Reproduce verbatim the stretch of the entries below from the line containing "Viewport: 1024px width, 512px" through the end of the entries.

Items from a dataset
++++++
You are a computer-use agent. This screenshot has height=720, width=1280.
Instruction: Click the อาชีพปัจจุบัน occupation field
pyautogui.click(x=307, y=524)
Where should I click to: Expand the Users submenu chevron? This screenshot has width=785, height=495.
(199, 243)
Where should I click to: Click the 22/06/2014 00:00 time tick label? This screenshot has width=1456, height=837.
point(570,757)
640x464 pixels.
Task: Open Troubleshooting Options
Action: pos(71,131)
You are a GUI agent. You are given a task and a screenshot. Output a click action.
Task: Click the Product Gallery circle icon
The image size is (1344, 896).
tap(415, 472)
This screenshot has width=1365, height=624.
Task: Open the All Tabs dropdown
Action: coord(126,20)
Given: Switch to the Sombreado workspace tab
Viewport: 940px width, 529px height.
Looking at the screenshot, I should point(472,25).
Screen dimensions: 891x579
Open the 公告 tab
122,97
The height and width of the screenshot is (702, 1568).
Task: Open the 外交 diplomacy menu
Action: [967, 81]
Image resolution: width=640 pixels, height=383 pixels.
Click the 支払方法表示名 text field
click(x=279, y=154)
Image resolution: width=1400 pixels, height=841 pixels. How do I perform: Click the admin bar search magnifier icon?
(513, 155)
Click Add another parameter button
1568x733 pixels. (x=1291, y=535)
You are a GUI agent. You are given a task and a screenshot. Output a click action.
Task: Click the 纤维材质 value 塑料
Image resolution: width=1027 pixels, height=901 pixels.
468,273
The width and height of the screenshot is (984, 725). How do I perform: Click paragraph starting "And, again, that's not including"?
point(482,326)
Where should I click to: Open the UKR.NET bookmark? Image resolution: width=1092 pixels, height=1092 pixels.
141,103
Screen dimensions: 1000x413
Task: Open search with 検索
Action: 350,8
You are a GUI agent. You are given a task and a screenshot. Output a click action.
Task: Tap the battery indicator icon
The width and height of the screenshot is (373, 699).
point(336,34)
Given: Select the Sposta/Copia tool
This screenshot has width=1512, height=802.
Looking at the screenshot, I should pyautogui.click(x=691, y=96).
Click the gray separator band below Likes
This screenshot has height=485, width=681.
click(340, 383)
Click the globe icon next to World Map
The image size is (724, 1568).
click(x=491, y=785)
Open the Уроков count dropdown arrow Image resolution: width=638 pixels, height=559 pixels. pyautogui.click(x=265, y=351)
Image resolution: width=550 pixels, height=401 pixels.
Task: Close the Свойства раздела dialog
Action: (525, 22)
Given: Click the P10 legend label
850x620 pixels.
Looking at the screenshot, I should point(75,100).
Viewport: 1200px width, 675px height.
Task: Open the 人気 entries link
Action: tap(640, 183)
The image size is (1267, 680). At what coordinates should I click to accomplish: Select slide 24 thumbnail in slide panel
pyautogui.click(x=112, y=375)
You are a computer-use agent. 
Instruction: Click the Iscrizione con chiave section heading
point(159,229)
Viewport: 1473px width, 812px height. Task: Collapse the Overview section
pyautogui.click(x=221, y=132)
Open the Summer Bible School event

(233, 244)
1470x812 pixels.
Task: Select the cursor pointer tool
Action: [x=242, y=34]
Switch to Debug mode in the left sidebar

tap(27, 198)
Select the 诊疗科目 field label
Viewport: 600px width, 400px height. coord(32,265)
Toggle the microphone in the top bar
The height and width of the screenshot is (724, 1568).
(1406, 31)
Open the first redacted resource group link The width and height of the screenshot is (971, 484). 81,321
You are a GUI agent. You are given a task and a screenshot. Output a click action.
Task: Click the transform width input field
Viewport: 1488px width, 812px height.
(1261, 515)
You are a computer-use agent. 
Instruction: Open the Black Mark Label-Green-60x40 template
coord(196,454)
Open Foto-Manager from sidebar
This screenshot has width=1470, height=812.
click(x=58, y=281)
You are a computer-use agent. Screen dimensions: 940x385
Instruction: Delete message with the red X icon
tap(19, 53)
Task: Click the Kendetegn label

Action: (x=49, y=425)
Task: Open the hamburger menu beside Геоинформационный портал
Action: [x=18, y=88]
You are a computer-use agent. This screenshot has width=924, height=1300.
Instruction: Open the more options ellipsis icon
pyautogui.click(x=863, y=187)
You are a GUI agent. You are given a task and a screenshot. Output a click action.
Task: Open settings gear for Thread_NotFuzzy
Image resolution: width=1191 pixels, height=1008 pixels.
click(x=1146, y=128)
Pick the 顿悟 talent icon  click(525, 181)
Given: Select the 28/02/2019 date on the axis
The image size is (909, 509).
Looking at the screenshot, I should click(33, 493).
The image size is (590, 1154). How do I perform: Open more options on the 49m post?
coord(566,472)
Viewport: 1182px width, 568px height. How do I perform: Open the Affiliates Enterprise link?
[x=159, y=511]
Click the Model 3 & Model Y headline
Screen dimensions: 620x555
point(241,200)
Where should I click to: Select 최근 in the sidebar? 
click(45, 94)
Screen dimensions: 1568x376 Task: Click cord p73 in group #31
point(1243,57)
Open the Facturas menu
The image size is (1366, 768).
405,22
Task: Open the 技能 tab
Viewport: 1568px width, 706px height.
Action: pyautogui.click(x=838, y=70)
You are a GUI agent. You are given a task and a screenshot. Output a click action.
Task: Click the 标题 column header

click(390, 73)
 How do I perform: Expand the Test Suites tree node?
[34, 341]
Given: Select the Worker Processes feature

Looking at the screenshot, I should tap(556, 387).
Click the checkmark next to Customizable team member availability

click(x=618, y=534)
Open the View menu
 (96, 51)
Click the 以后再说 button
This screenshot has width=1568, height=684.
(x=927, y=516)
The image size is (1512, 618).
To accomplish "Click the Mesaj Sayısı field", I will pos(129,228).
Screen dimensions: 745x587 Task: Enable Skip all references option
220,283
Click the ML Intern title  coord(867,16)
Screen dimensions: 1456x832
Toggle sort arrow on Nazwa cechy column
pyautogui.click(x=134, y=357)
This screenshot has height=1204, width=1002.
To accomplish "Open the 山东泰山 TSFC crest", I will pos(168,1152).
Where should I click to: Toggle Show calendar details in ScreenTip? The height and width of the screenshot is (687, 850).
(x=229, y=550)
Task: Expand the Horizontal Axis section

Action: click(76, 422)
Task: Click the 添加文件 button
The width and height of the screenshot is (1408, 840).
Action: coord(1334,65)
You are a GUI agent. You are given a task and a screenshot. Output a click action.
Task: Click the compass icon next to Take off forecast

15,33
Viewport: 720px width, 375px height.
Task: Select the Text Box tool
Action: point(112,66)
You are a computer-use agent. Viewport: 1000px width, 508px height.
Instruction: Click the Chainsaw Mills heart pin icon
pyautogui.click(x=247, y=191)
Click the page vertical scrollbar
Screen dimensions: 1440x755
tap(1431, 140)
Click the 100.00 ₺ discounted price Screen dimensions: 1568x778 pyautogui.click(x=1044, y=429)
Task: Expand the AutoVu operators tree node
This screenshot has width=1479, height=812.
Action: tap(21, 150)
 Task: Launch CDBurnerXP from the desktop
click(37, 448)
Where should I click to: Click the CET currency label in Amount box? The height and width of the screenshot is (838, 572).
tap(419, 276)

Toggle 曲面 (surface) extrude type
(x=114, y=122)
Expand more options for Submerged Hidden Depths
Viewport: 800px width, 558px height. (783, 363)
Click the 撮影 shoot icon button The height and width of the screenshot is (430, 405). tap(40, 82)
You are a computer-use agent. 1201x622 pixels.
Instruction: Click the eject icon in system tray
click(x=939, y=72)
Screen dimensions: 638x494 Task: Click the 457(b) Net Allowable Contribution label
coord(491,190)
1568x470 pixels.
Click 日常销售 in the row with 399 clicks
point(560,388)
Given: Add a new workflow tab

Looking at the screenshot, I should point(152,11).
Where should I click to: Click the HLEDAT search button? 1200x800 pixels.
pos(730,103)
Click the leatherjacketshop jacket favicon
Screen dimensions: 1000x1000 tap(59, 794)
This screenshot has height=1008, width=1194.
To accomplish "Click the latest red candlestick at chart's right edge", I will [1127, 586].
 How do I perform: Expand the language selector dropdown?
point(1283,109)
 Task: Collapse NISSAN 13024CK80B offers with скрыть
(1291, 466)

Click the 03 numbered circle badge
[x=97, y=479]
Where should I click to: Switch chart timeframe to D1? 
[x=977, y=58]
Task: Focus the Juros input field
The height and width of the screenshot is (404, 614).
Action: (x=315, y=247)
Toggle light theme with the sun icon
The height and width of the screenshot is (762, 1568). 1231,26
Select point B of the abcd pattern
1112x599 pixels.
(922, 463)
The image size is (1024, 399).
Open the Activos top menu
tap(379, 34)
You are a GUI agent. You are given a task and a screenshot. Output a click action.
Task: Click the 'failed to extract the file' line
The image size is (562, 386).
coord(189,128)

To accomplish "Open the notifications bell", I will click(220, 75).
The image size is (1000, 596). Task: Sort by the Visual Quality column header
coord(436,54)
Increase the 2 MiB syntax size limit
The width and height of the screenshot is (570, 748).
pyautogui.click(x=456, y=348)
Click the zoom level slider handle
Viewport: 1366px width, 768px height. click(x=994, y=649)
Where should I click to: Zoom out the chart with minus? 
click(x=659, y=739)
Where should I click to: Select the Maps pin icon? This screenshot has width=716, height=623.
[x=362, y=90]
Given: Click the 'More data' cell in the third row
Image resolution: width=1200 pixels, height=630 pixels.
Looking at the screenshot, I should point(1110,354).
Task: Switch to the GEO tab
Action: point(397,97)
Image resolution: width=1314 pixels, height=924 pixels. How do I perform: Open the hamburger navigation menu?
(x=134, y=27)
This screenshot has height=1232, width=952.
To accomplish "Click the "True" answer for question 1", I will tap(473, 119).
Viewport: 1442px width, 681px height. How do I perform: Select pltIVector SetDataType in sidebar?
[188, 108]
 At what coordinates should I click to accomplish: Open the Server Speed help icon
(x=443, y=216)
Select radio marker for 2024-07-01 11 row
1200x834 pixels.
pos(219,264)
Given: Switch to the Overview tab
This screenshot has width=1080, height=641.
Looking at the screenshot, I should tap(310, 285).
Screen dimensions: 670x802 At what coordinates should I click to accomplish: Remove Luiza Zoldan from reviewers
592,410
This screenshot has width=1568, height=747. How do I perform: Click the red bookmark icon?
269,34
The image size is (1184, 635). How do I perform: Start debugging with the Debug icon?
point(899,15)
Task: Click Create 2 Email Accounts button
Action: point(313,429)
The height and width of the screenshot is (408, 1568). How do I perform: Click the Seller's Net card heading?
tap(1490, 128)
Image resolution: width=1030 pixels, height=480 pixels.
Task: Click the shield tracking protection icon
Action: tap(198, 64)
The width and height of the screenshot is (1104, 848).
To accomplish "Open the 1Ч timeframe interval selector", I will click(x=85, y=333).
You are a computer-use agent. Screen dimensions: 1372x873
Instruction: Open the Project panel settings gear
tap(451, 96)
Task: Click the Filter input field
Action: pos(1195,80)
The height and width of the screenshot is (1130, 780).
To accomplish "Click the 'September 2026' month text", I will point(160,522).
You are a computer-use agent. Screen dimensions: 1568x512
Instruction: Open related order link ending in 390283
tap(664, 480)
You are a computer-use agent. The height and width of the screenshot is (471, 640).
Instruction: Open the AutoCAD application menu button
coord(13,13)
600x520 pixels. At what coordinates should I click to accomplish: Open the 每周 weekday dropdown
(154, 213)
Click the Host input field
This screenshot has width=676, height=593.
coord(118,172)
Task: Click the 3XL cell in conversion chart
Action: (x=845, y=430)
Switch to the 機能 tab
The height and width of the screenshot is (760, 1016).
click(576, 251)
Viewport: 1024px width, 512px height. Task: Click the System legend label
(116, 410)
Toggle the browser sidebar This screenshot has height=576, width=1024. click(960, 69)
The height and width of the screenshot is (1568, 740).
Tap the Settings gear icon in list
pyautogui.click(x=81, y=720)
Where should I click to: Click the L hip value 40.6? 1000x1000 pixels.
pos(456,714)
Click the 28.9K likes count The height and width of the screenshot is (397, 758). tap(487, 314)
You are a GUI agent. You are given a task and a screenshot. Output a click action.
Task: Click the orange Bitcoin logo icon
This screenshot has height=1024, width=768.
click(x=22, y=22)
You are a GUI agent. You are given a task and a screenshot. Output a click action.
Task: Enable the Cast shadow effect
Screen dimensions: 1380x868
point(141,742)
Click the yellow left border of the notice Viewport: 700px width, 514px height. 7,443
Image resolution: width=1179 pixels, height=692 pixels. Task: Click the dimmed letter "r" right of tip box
++++++
FULL RESPONSE:
Viewport: 1024px width, 512px height. Task: Click the System legend label
(116, 410)
Toggle the browser sidebar This screenshot has height=576, width=1024. click(960, 69)
The height and width of the screenshot is (1568, 740).
Tap the Settings gear icon in list
pyautogui.click(x=81, y=720)
Where should I click to: Click the L hip value 40.6? 1000x1000 pixels.
pos(456,714)
Click the 28.9K likes count The height and width of the screenshot is (397, 758). tap(487, 314)
You are a GUI agent. You are given a task and a screenshot. Output a click action.
Task: Click the orange Bitcoin logo icon
This screenshot has height=1024, width=768.
click(x=22, y=22)
You are a GUI agent. You are given a task and a screenshot. Output a click action.
Task: Enable the Cast shadow effect
Screen dimensions: 1380x868
point(141,742)
Click the yellow left border of the notice Viewport: 700px width, 514px height. 7,443
Image resolution: width=1179 pixels, height=692 pixels. Task: Click the dimmed letter "r" right of tip box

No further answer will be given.